Coho Salmon Fishing

Coho salmon is a relatively new fishing opportunity in Idaho, thanks to the Nez Perce Tribal Hatchery Program.

Wild Coho Salmon were declared extinct in Idaho in 1986. However, thanks to the Nez Perce Tribe’s successful hatchery program, Coho Salmon have returned to Idaho’s Clearwater River system. In some years, numbers of returning Coho Salmon can support a sport and tribal fishery. 

Coho are an exciting addition to the Clearwater River’s diverse fishery for spring Chinook salmon, summer Chinook salmon, fall Chinook salmon, and steelhead. Coho salmon typically begin to arrive in Idaho in early September, with the run peaking in the middle of October.  The run timing of Coho salmon overlaps with both fall Chinook salmon and steelhead in the Clearwater and Snake rivers.
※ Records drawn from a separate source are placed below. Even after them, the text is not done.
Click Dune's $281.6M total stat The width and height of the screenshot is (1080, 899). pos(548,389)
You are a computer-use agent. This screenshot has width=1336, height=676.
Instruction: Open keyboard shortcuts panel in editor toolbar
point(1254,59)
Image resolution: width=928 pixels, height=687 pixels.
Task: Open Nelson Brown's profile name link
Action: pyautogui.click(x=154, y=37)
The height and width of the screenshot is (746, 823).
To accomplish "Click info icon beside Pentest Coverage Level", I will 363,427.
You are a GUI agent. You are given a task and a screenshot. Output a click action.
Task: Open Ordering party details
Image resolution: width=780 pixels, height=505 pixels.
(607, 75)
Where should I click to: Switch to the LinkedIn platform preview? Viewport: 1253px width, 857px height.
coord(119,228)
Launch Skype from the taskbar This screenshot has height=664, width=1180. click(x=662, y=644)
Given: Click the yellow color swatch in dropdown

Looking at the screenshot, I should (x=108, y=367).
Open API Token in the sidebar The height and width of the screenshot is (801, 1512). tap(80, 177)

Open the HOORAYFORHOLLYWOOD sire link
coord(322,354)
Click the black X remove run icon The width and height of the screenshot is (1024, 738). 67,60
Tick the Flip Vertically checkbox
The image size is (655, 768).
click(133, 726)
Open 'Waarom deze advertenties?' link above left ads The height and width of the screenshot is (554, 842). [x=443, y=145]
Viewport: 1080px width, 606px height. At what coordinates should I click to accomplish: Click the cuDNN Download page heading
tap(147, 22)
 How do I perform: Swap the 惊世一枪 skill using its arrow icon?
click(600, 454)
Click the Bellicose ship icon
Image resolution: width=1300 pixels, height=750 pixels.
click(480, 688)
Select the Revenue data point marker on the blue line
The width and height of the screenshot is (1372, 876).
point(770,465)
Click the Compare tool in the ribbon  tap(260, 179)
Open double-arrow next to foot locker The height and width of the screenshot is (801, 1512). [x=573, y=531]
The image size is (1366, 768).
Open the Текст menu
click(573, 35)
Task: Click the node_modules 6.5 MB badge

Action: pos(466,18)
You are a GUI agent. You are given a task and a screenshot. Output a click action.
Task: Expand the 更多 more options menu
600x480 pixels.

Therefore, anglers should carefully examine their catch, and know how to identify a Coho salmon. Anglers can learn to identify Coho salmon by reviewing the species guide.

Coho salmon sport fishing seasons are typically approved to harvest both adipose clipped and unclipped salmon. The length of the season depends on how many Coho salmon return to Idaho.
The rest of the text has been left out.